(Records from a collection)
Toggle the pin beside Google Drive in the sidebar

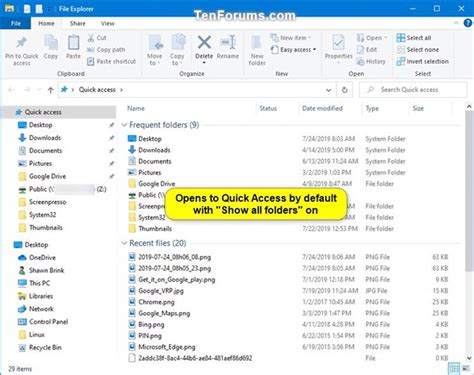pos(111,177)
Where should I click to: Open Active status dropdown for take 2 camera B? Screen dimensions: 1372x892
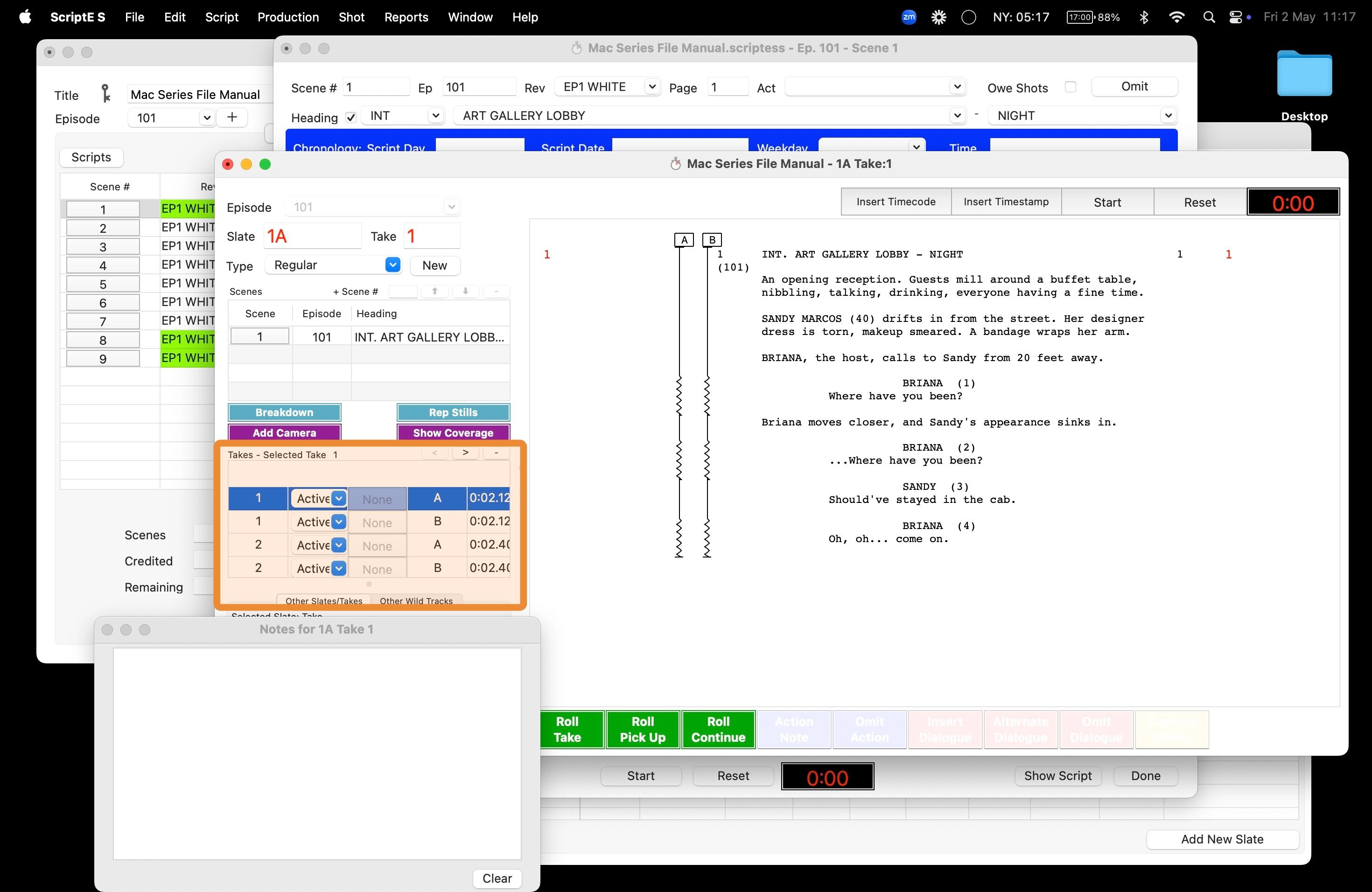(339, 568)
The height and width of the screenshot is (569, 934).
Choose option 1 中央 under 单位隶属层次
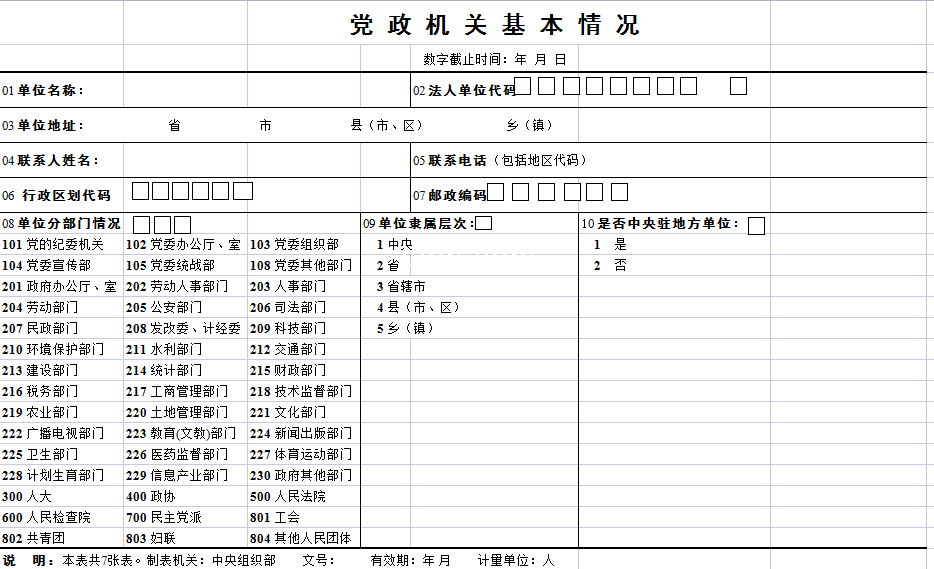click(x=394, y=244)

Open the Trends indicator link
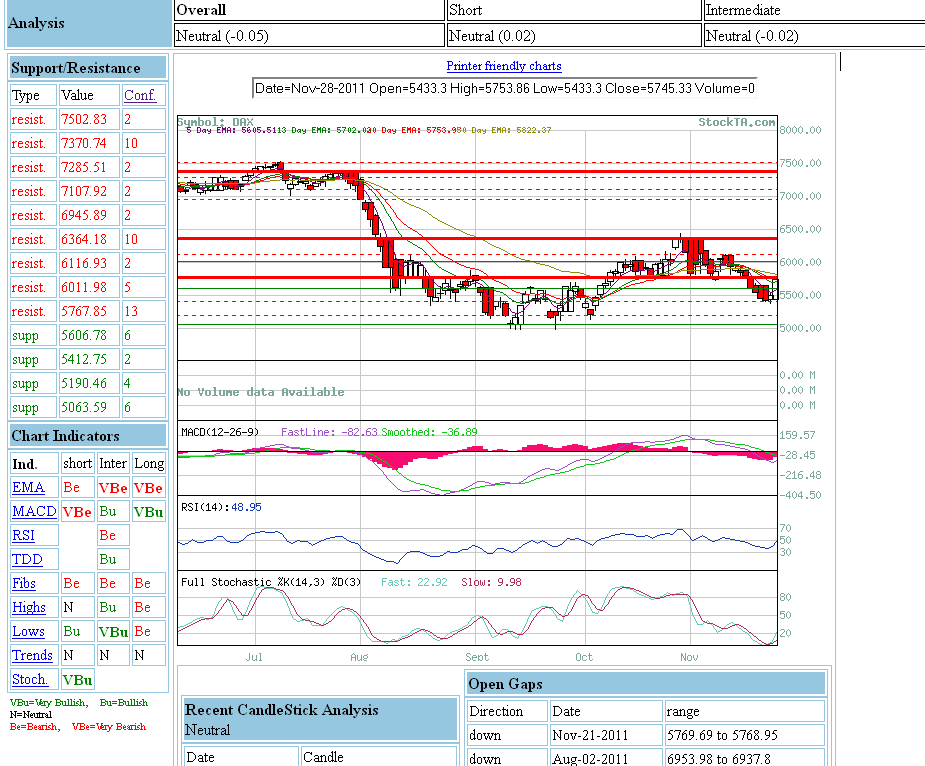[x=32, y=656]
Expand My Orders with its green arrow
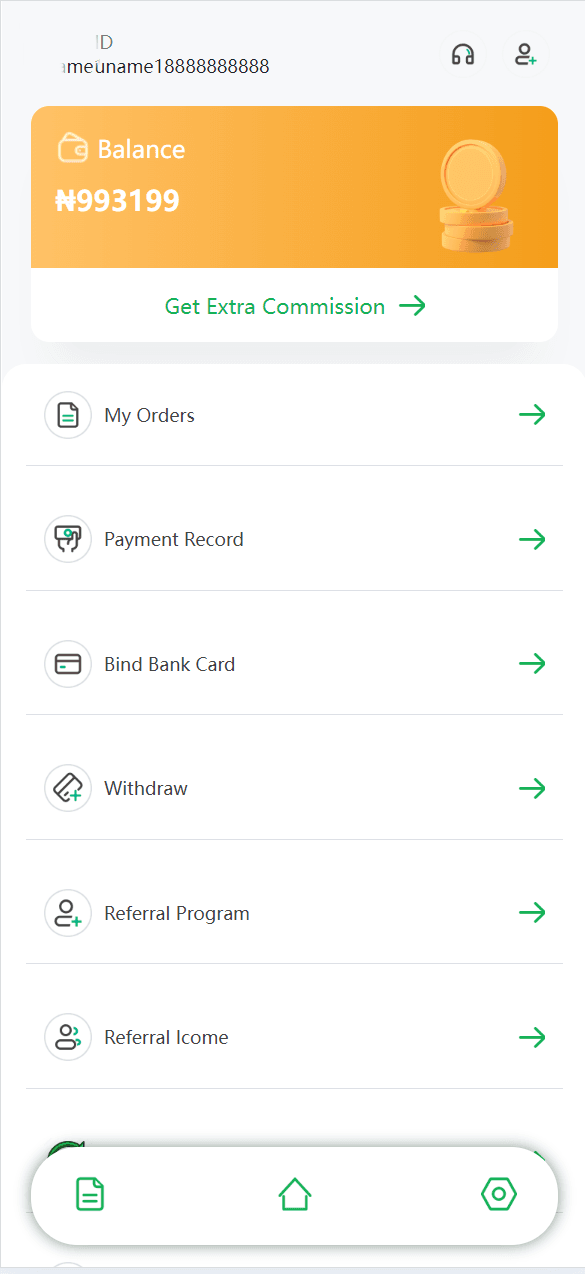 pyautogui.click(x=532, y=415)

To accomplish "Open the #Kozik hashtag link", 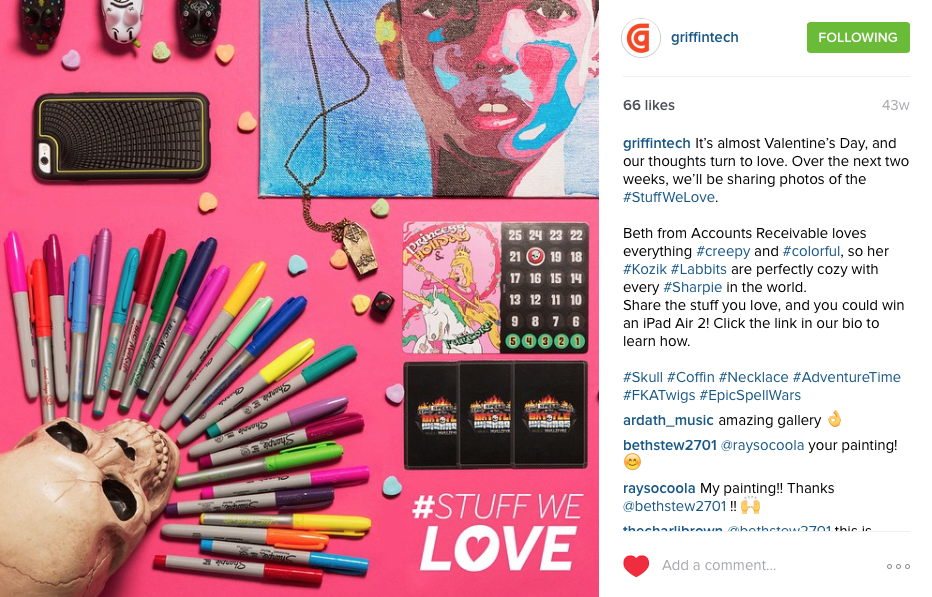I will coord(644,269).
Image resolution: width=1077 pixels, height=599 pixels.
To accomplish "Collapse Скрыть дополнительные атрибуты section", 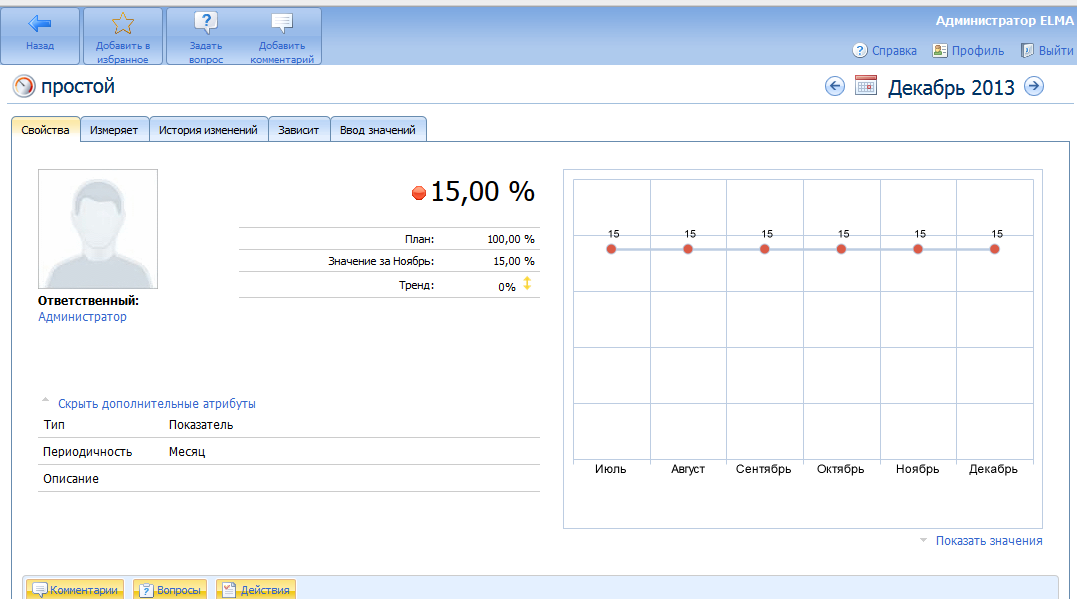I will (x=156, y=404).
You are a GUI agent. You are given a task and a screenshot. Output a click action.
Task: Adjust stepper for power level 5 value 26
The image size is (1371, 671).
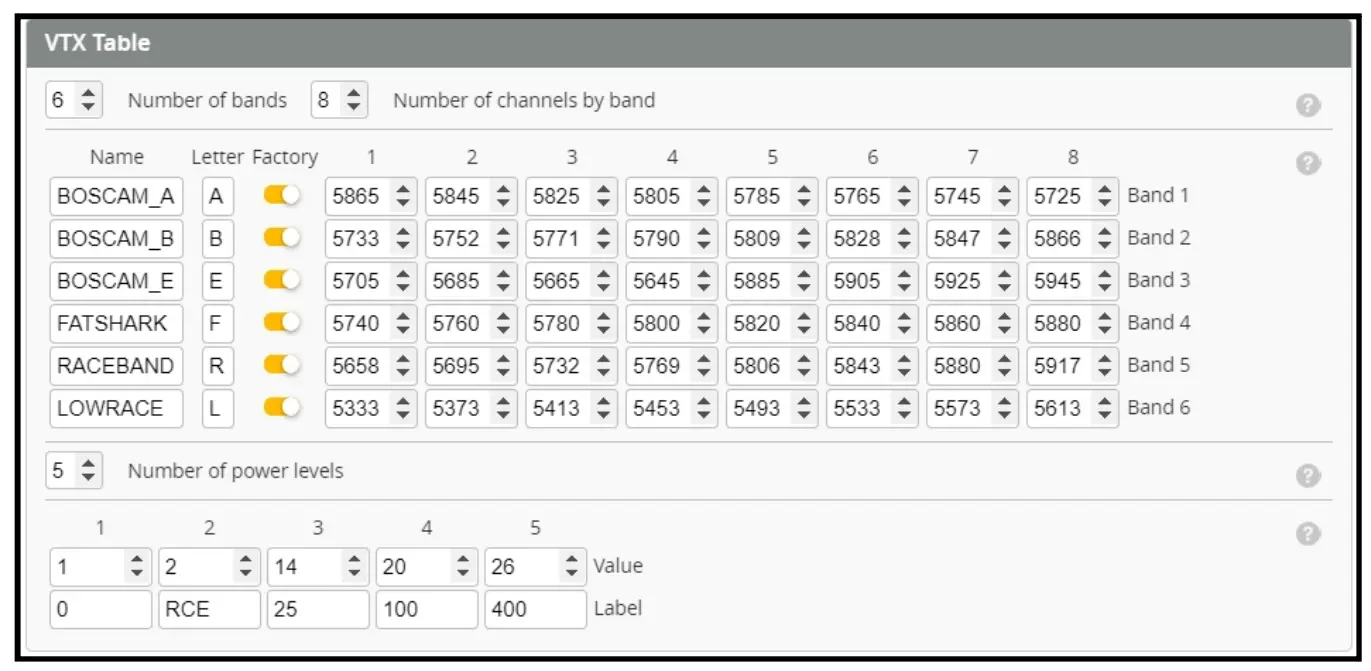(x=571, y=567)
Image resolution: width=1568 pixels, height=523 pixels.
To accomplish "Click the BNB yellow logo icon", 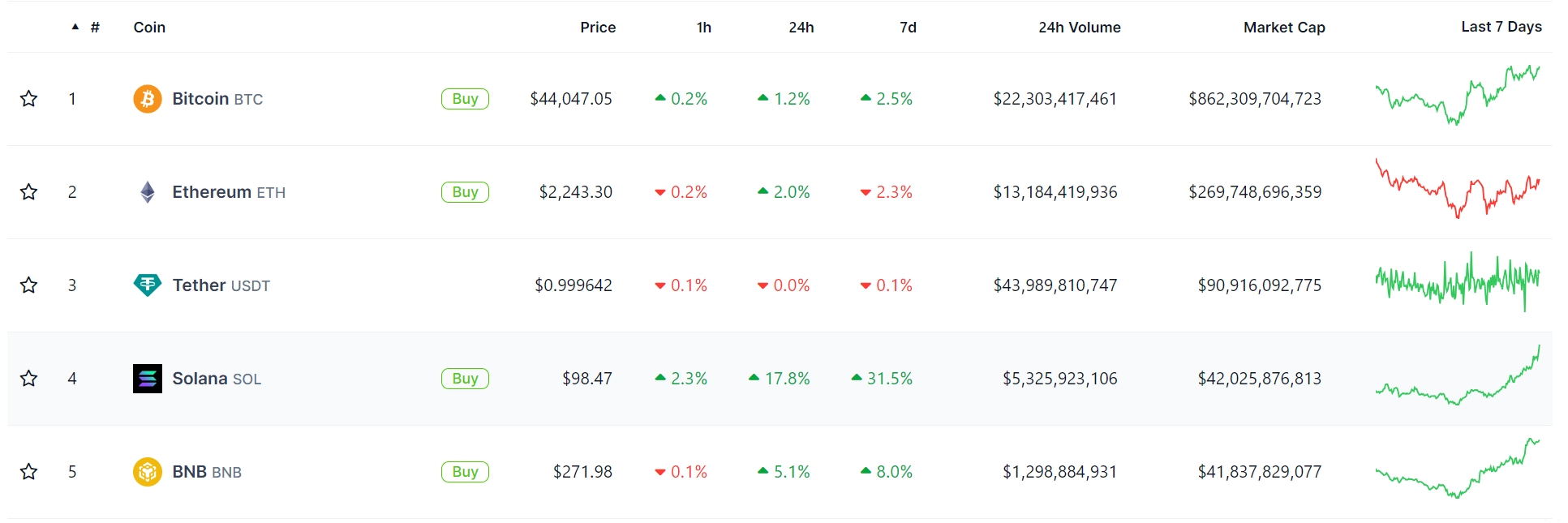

[Problem to solve] Excluding pictures, copy exactly the lines from the line containing "You are a GUI" through the last line of the data, inclusive.

[Completed exercise]
You are a GUI agent. You are given a task and a screenshot. Output a click action.
Task: Adjust stepper for power level 5 value 26
The image size is (1371, 671).
(x=571, y=567)
Image resolution: width=1568 pixels, height=523 pixels.
To accomplish "Click the BNB yellow logo icon", 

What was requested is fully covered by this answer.